**Extrait:**
***
Pour présenter les solutions mises en œuvre par les producteurs pour réorganiser leurs débouchés face à la fermeture des marchés (livraison, retrait à la ferme…), nous avons reçu quelques témoignages directs, complétés de nombreux retours de consommateurs qui se font « porte-parole » de la situation des producteurs. Ces derniers témoignent également de liens avec de nouveaux clients ce qui réinterroge leur façon de communiquer. Les opérations de solidarité se poursuivent dans ce contexte (voir la rubrique solidarités), tant à l’égard de ces populations précaires que des agriculteurs et artisans proches géographiquement, dont les consommateurs essaient de maintenir le revenu tout en améliorant leur propre mode d’approvisionnement. Le temps personnel libéré par le confinement confirme en effet très nettement la tendance générale, exprimée dans les nombreux témoignages reçus, à cuisiner davantage, à rechercher des produits frais, sains et de proximité. Si ces choix soutiennent nombre de producteurs, grâce à des initiatives individuelles ou collectives de distributions locales improvisées ou renforcées, elles mettent en tension certaines filières : la farine manque pour la préparation domestique du pain qui devient une pratique régulière, l’offre en fruits et légumes locaux se montre également limitée puisque avril est aussi une période « de césure » entre deux années productives pour les maraîchers.
Pour tous les modes d’approvisionnement alimentaire, la montée en puissance de considérations sanitaires est un facteur clé dans le choix du lieu ou du mode d’achat (drive, commerce de proximité, achat direct à un producteur, livraison à domicile…). L'effectivité de mesures comme le port de masques, le respect de distance sociale ou le temps d’exposition renforce certains dispositifs d’approvisionnement dans un contexte de réduction des possibilités (par exemple fermeture de certains marchés ou épiceries). L’impact commence à se faire sentir avec des dispositifs alimentaires locaux qui voient leur fréquentation multipliée par trois voire même cinq, des constats de prix en augmentation dans certains circuits, des temps d’attente plus importants.
Ce contexte s’accompagne d’une montée en puissance de la politisation de la question alimentaire (voir la rubrique 9), avec des interpellations des élus (suggestion de Projet Alimentaire Territorial dans des zones où il n’y en avait pas, proposition “Nourrir Lyon autrement”...), des manifestes (IPES Food, appel d’un groupe de seize membres de l’académie d’agriculture…), montage de groupes citoyens.
Deux sentiments complémentaires s’expriment : d’un côté une certaine lassitude et de l’autre un appel à une réflexion sur l’après-crise, souvent pour proposer une réorganisation en profondeur du système alimentaire fondée sur la proximité.
En parallèle, des organisations émergent pour comprendre les impacts alimentaires dans le cadre de la crise et les réponses associées. Pour garder en mémoire les événements, des acteurs de certains territoires, comme les îles de l’Atlantique, s’organisent progressivement avec des chercheurs pour comprendre les enseignements à travers une observation fine basée sur des témoignages et des retours d’expériences sur la durée. On observe une démultiplication d’opérations, pour le moment peu coordonnées, de suivi des évolutions du système alimentaire, parfois auprès de populations ou activités précises : Régions de France, grandes villes (France Urbaine en lien avec Résolis), chambres d’agriculture, Fédération des agriculteurs biologiques tentent par exemple de recueillir témoignages et données sur les enjeux agricoles et alimentaires à leur échelle.
Le rôle des pouvoirs locaux incarnés par les élus et les maires en particulier s’affirme comme fondamental, ils retrouvent une marge de manœuvre. Le niveau communal est très sollicité autour de 2 grands thèmes :
- la résolution de problèmes pratiques comme le secours alimentaire pour les familles à bas revenu
- la question des marchés.
Les territoires ruraux sont considérés par certains de leurs habitants mais aussi des urbains comme des espaces sécurisants et potentiellement dynamiques.
***
Dans l'extrait sur l'alimentation pendant le confinement, relevez tous les lieux ou modes d'achat cités entre parenthèses après « le choix du lieu ou du mode d’achat ». Les données qui suivent n'ont aucun rôle dans ce travail.

**Données enregistrées:**
***
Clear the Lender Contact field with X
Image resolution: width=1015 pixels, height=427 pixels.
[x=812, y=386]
***
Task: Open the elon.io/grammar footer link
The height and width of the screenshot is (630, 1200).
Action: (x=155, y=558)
***
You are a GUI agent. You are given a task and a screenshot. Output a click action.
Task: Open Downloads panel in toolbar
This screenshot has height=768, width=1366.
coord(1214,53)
***
**Réponse attendue:**
- le drive
- le commerce de proximité
- l'achat direct à un producteur
- la livraison à domicile